An dieser Stelle unterbreche ich den Architekten in seinen Darlegungen und frage höflich nach der Funktion des Bauwerkes, die nämlich auch der Bauleitung gänzlich unbekannt ist. San-Rah zögert kurz und fährt fort: „Dass wir das nicht selbst wissen, muss die Behörde ja nicht zwingend merken. Wir halten uns da man besten bedeckt. Können wir so verfahren?“ wendet sich der Architekt an die Gruppe der Projektsteuerleute, die sich etwas zutuscheln und zögernd nicken. San-Rah erläutert weiter: „Es gibt da so einen kleinen Mitarbeiter bei der Behörde, der einfach nicht kapieren will, dass die schrägen Schächte von den Hohlräumen an der Außenseite des Würfels kultische Funktionen erfüllen sollen. Eine Entrauchung ist auf Grund der Brandklassenzuordnung der Kalksteinblöcke nicht erforderlich und wir werden auch darauf keine Zeit mehr verwenden. Das fehle noch, dass eine ungeklärte Entrauchung ein Großprojekt behindert. Falls es auf dem Weg zur Genehmigung diesbezüglich noch Probleme geben sollte, werden wir über den Wesir für Städtebauangelegenheiten direkt beim Amt intervenieren.“ San-Rah setzt sich wieder und erteilt der Projektsteuerung das Wort.

Hoch-Hart-Muth möchte gern festhalten, dass er nicht versteht, warum die Baugenehmigung immer noch nicht erteilt wurde. „Aber Zeit zum Party machen ist wohl vorhanden“, bemerkt er zynisch.
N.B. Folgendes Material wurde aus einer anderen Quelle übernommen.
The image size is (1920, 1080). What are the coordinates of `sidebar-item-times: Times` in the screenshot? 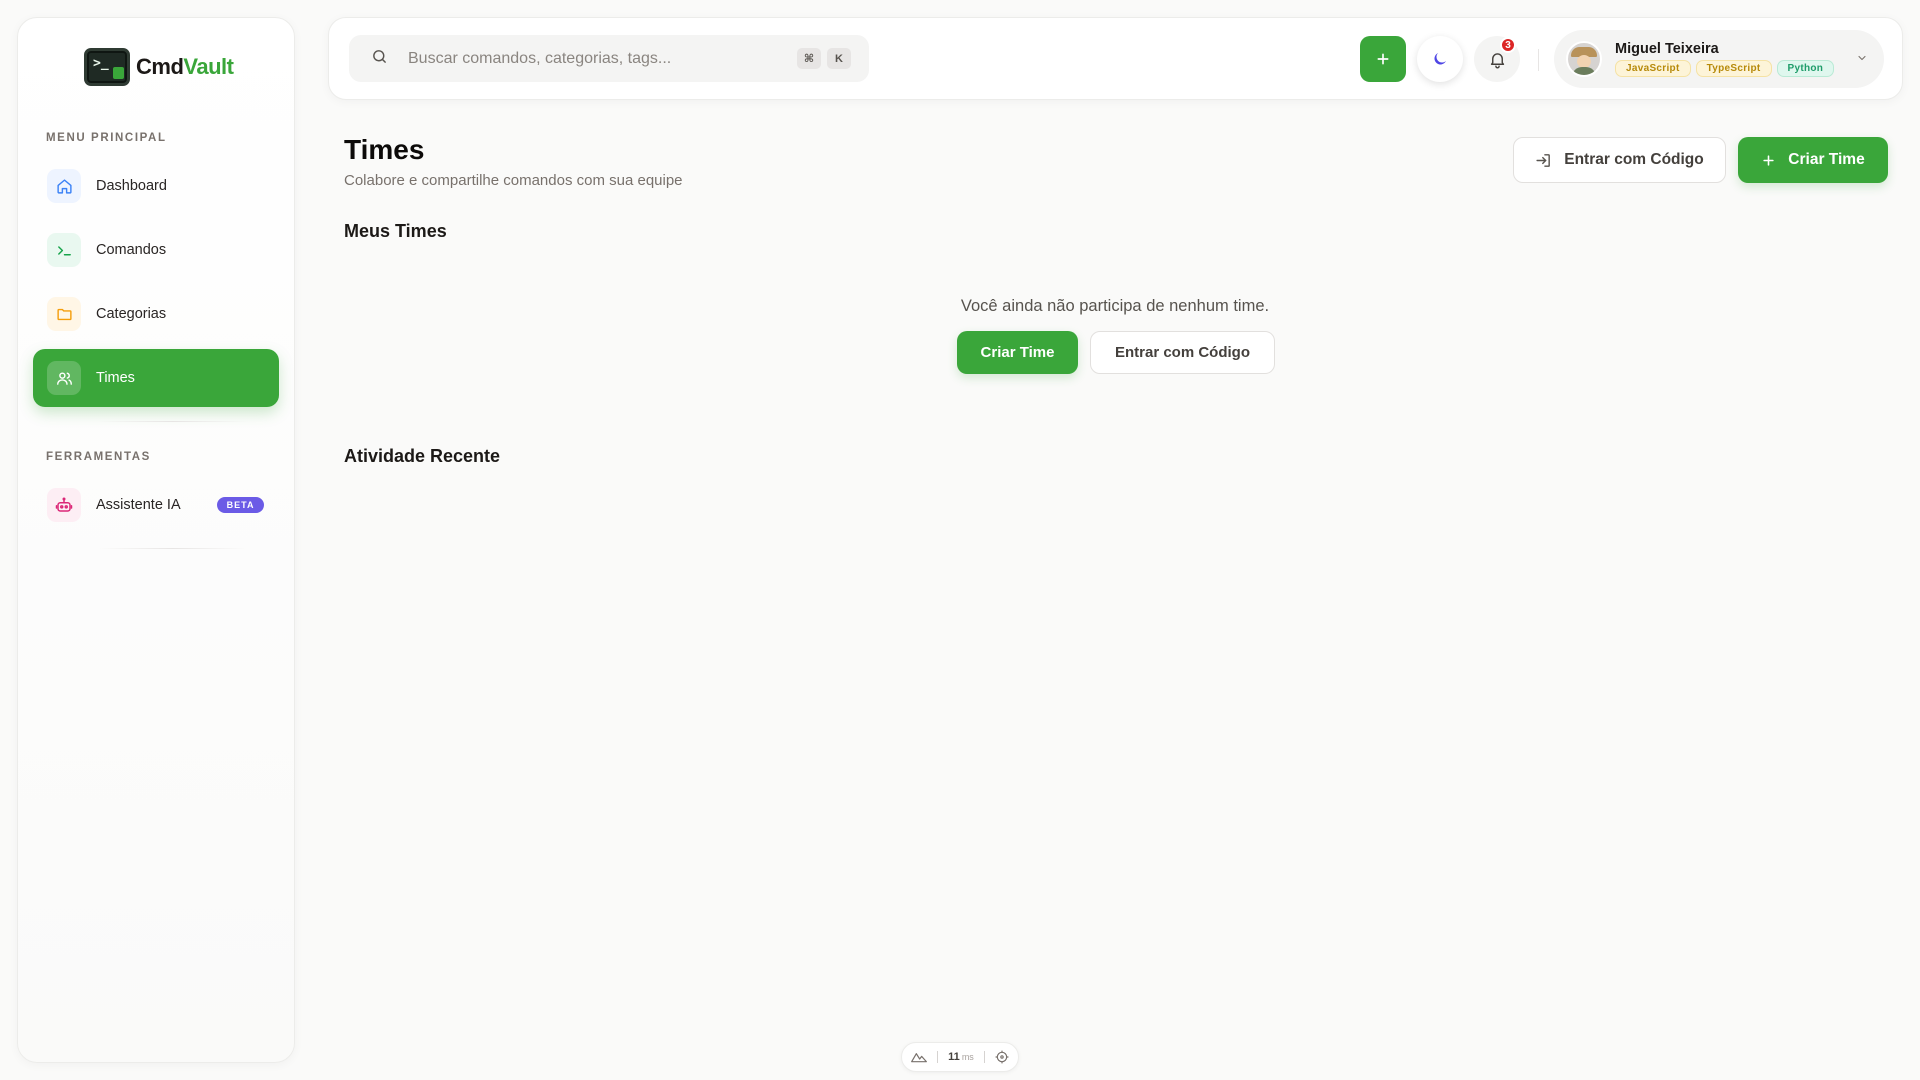 It's located at (156, 378).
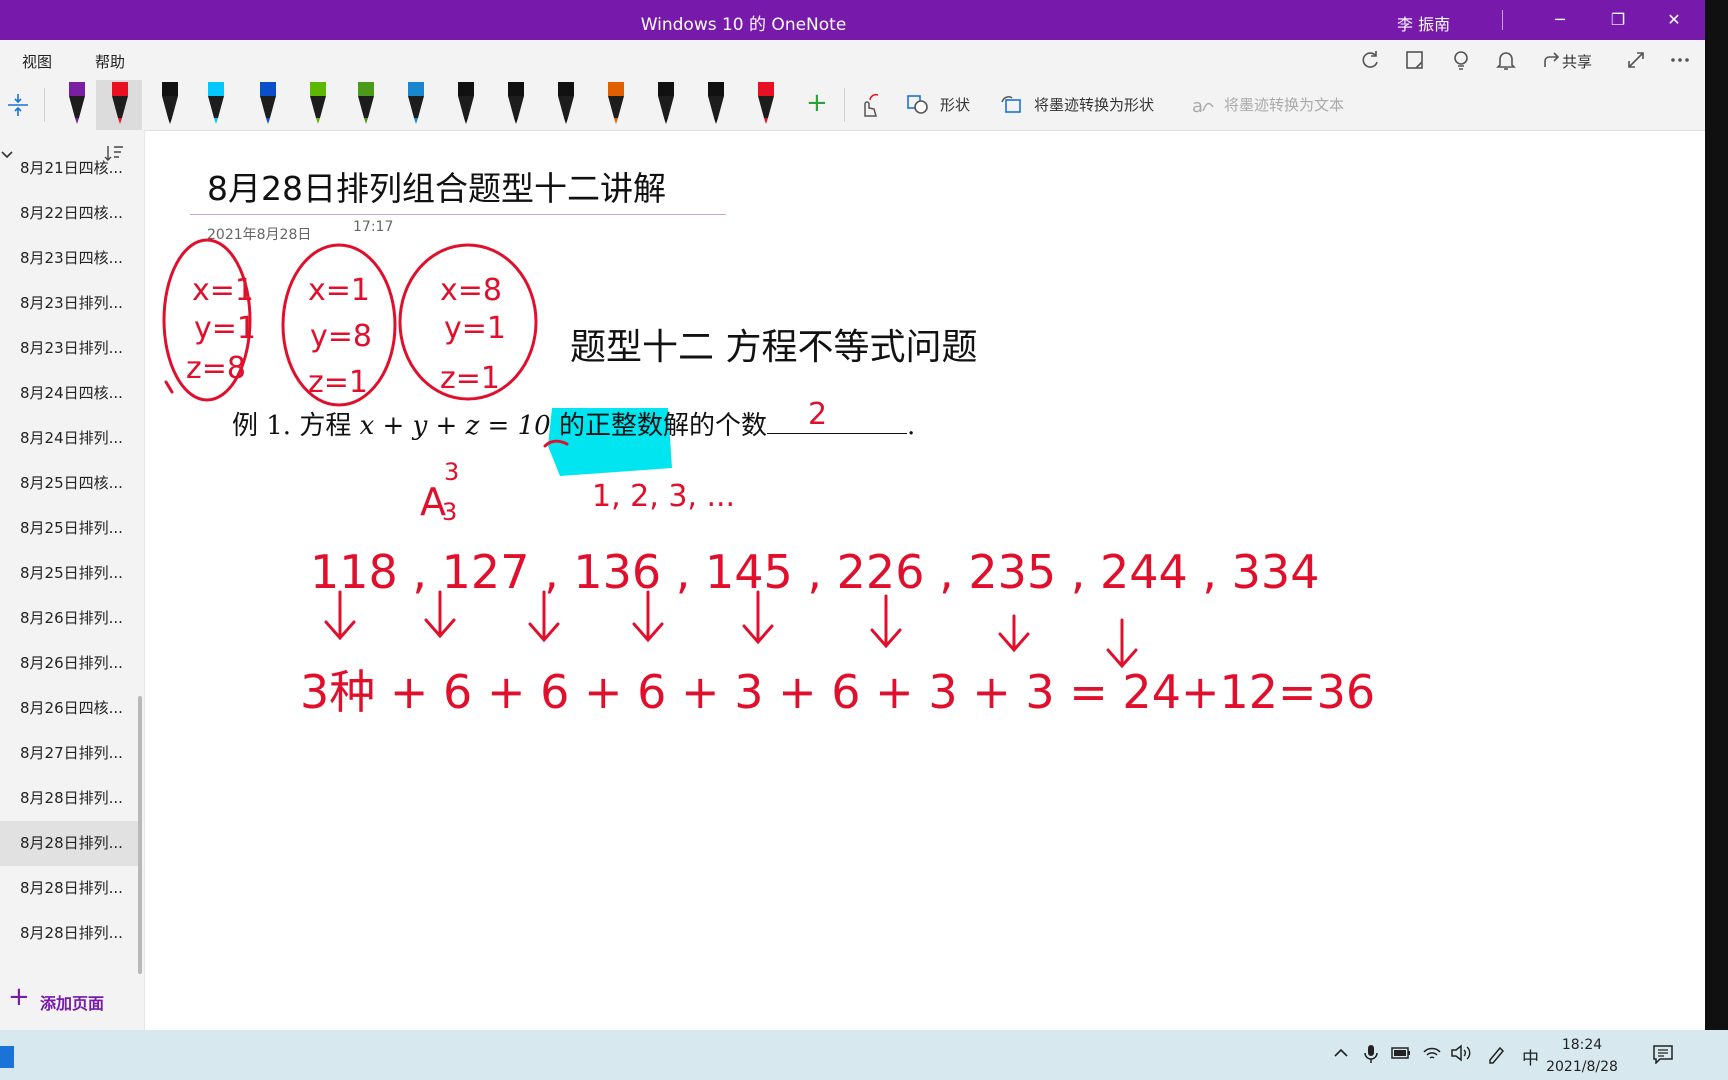 The image size is (1728, 1080). I want to click on answer-blank, so click(836, 422).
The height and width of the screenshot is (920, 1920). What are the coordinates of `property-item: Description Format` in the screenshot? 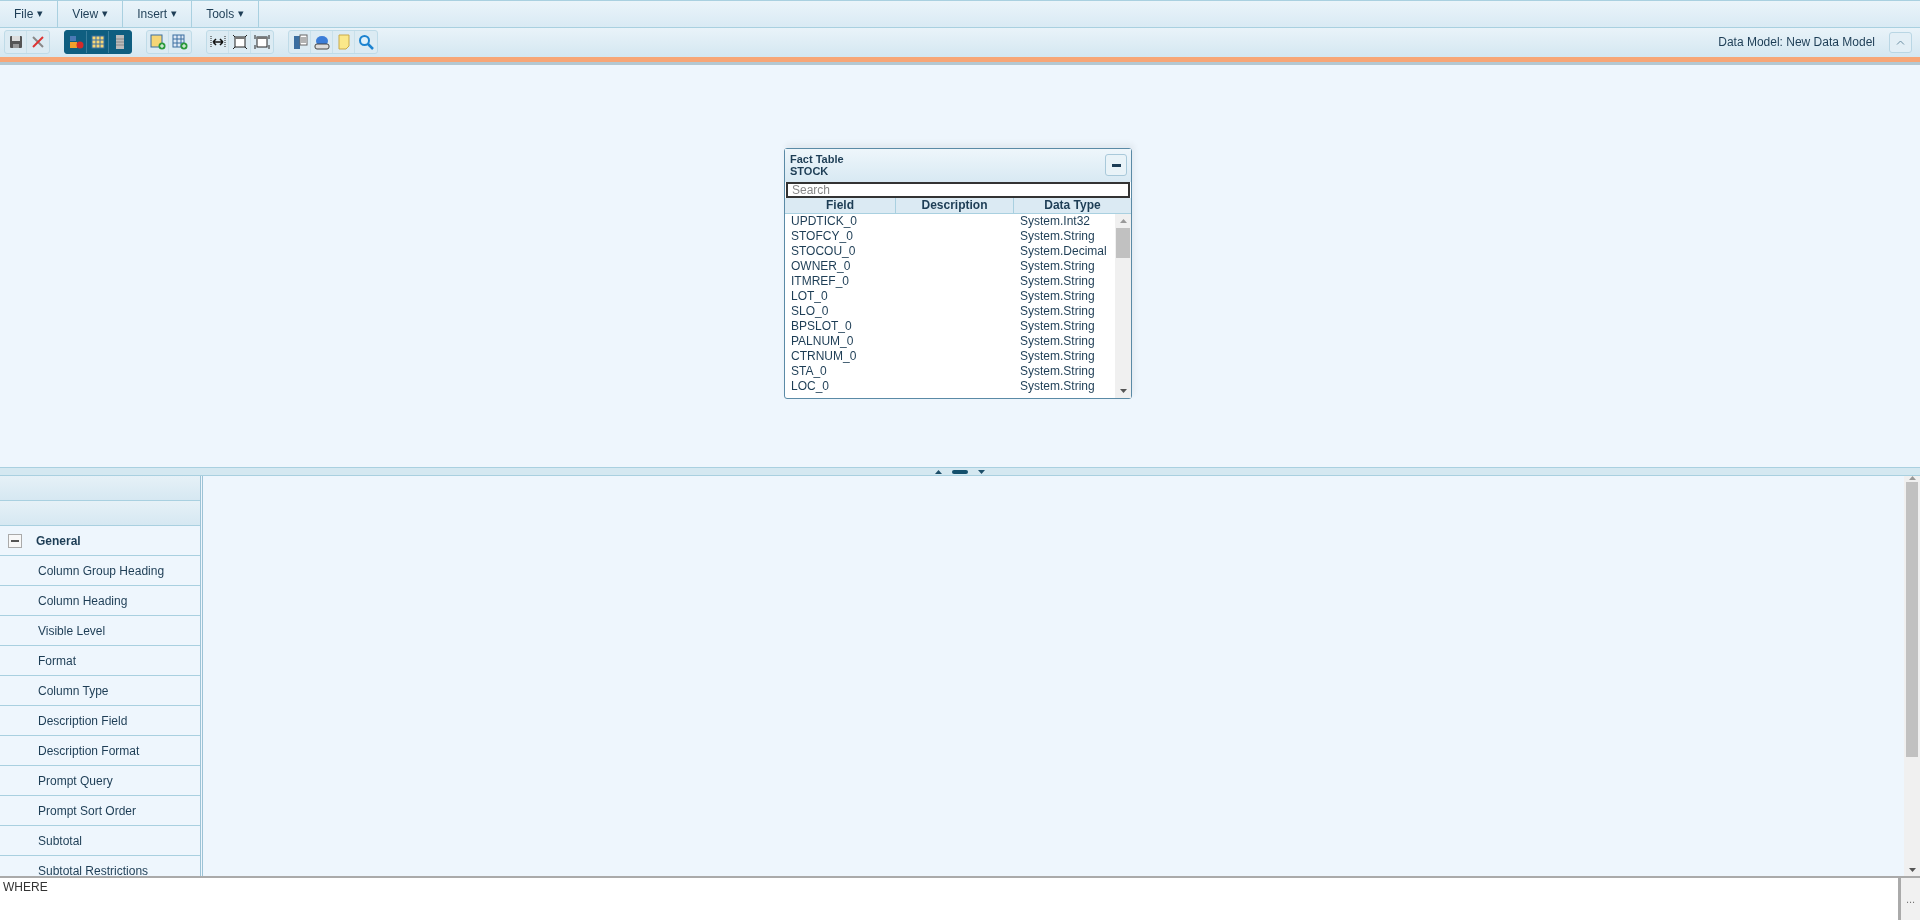 It's located at (70, 750).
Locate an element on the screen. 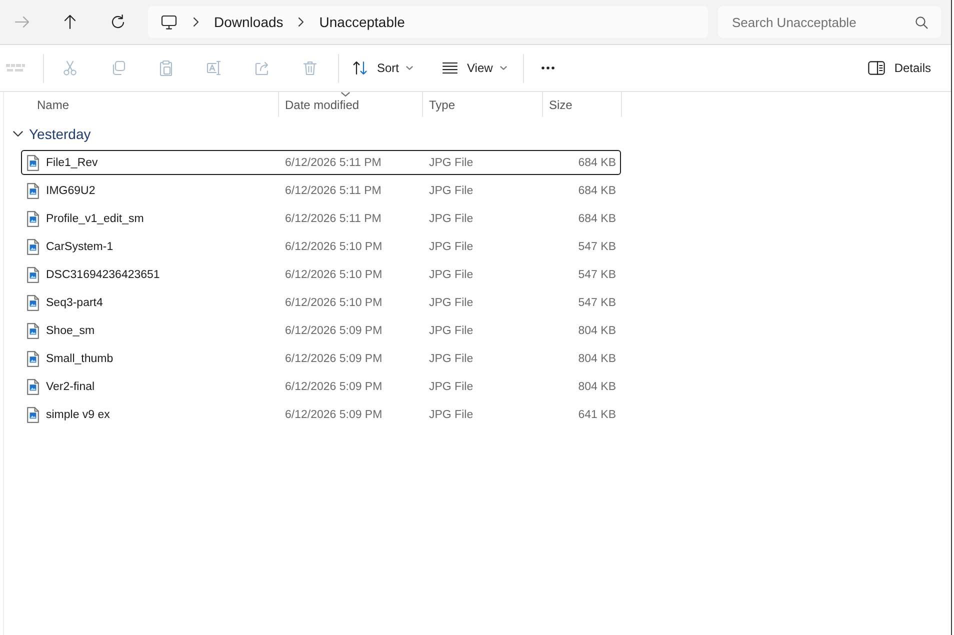 This screenshot has height=635, width=954. file-row: CarSystem-1 6/12/2026 5:10 PM JPG File 547 KB is located at coordinates (321, 246).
Dabei schaut er bedeutungsschwer zu seinen vier stummen Mitarbeitern, die von ihrem Chef begeistert sind.

„Kommen wir zu den Kosten“, verlangt Hoch-Hart-Muth von San-Rah. „Okay“, sagt San-Rah und ruft im Pathos, einer Exekution entgegensehen zu müssen, feierlich in den Raum: „Dass ein Wüstenwürfel in der vorgegebenen Dimension dreimal so viel kosten würde, wie die Auftraggeber zur Verfügung stellen. Ergo, der Cheopswürfel kann deshalb nicht gebaut werden. Basta.“ Der bedeutungsschwere Satz zu den Kosten ist nun ausgesprochen. Stille.

Der Architekt versucht, sich Kaffee einzugießen. Das gelingt nicht, denn seine Hände zittern. Der Strahl des heißen Getränks gelangt nicht in seine Tasse. Ein Zustand der Lähmung und der Schwerelosigkeit erfasst alle an der Besprechung Teilnehmenden. Selbst Frau Notvertrete hält beim Protokollieren inne. „Soll ich das so schreiben“, flüstert sie Echt-Natron zu. „Moment noch“, sagt er in Richtung seiner Chefsekretärin. Er erlangt als Erster die Fassung, wendet sich an Hoch-Hart-Muth und fragt nach dem Grund, weshalb die Projektsteuerung zu fünft gekommen ist.